PROBLEM → From the line containing "Open the Luton (H) opponent link" to the last line of the records below, transcribe everything exactly, pictures excluded.

DATA EXCERPTS START

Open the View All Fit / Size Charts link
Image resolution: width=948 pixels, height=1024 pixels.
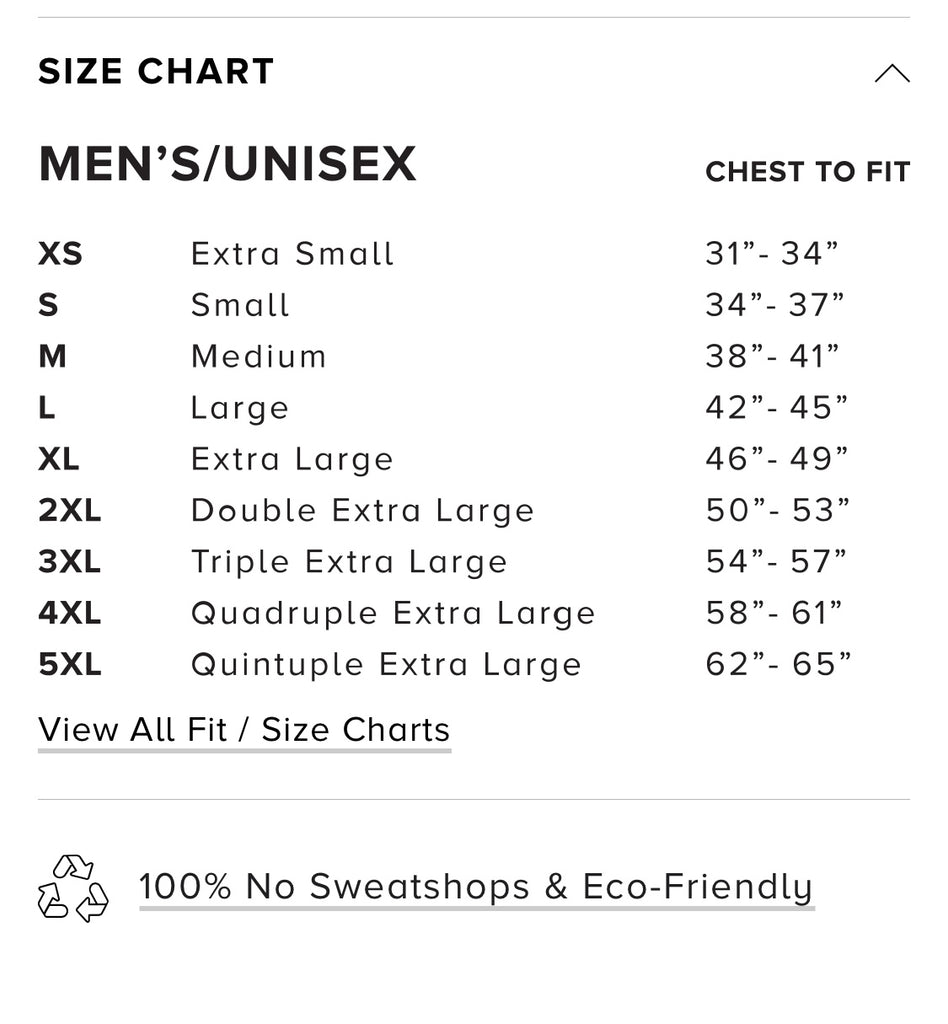point(244,730)
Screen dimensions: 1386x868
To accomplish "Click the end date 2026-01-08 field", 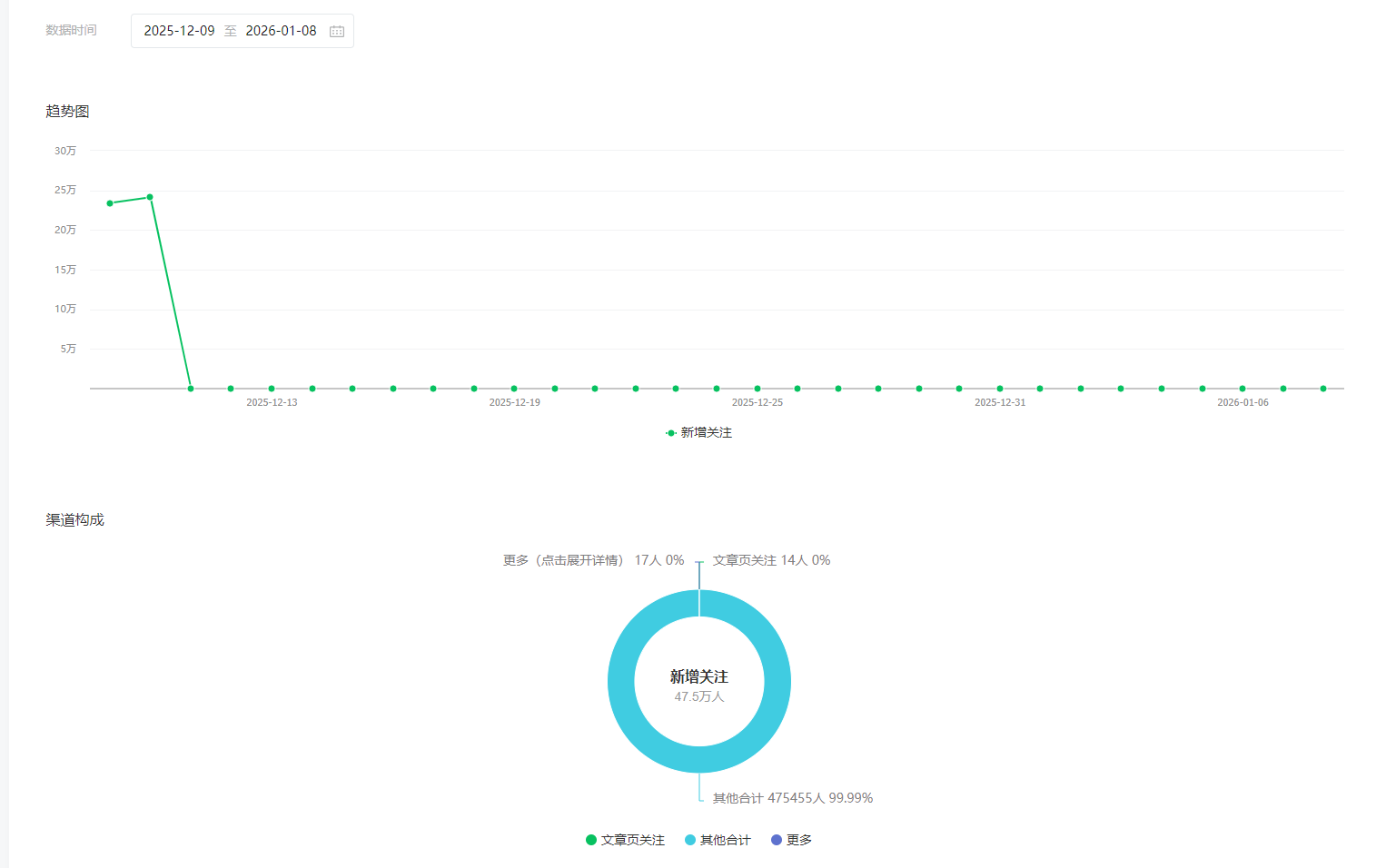I will pos(281,31).
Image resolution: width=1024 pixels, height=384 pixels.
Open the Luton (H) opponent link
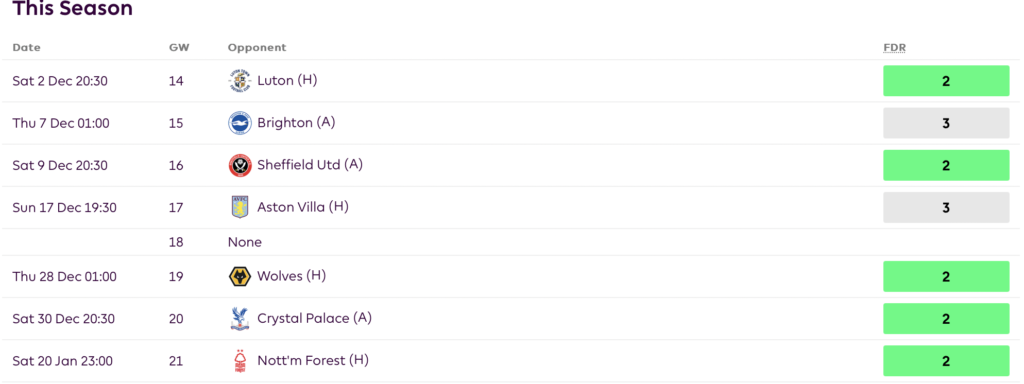point(287,80)
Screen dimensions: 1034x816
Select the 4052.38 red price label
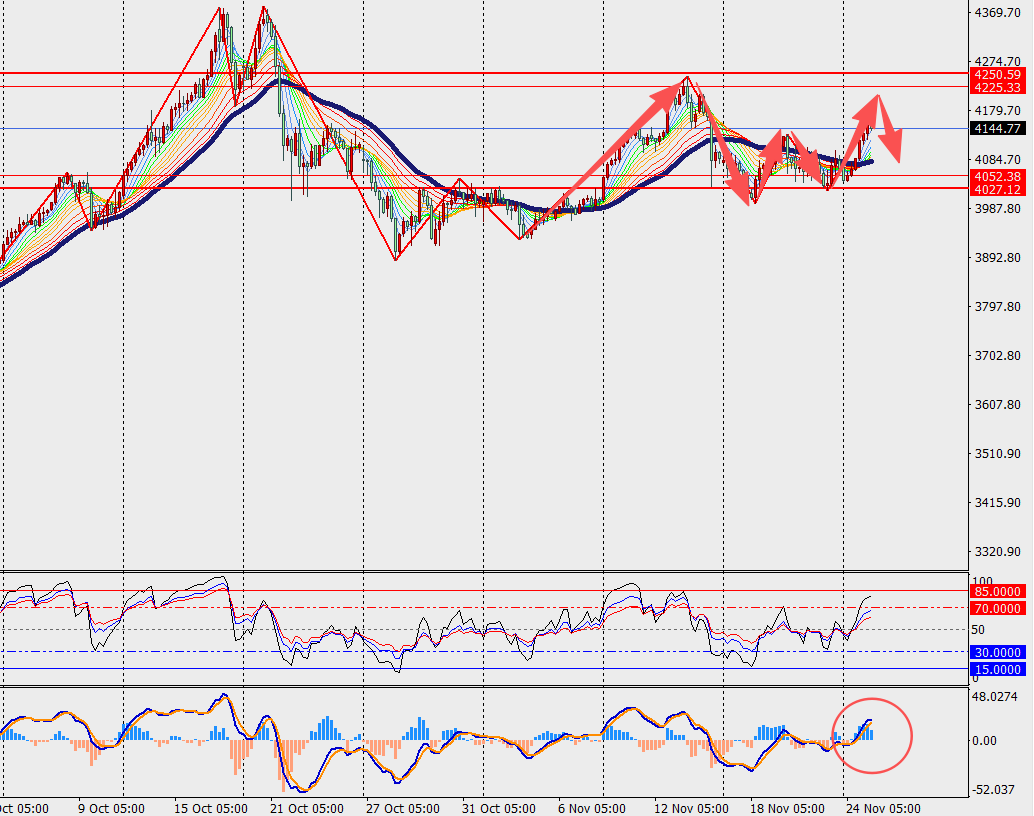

DATA EXCERPTS END

WRITTEN SOLUTION →
Open the Luton (H) opponent link
point(287,80)
Screen dimensions: 1034x816
Select the 4052.38 red price label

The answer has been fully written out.